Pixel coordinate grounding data
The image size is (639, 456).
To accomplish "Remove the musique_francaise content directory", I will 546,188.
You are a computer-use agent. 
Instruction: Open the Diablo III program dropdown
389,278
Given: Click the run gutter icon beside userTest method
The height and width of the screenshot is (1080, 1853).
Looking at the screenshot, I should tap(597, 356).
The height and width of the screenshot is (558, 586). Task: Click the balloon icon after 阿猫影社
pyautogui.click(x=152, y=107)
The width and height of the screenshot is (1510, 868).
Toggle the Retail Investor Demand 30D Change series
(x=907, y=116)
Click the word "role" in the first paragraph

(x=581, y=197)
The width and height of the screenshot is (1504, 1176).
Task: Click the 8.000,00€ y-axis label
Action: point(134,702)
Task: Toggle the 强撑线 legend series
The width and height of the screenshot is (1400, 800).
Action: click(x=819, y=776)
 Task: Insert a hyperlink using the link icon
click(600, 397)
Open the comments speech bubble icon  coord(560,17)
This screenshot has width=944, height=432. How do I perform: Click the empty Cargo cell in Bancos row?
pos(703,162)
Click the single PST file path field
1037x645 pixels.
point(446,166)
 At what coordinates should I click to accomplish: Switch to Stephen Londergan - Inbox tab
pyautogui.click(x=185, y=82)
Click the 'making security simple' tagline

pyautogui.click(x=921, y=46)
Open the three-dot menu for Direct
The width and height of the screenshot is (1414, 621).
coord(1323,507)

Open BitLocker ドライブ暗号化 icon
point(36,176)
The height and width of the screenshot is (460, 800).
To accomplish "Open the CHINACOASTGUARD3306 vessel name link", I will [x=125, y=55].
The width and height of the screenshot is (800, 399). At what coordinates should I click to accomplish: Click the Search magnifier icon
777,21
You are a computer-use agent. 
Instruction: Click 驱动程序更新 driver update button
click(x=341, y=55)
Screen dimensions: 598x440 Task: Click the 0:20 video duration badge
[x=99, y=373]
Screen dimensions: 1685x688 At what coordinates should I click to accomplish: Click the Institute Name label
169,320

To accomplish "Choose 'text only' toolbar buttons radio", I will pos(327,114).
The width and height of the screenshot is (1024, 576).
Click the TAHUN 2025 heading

= WHAT YOU ARE ASKED TO DO =
If a line in the records above contains the string "will", copy that line out.

= ANSWER FOR THIS EXERCISE =
To accomplish "Remove the musique_francaise content directory", I will 546,188.
To accomplish "Open the CHINACOASTGUARD3306 vessel name link", I will [x=125, y=55].
To accomplish "Choose 'text only' toolbar buttons radio", I will pos(327,114).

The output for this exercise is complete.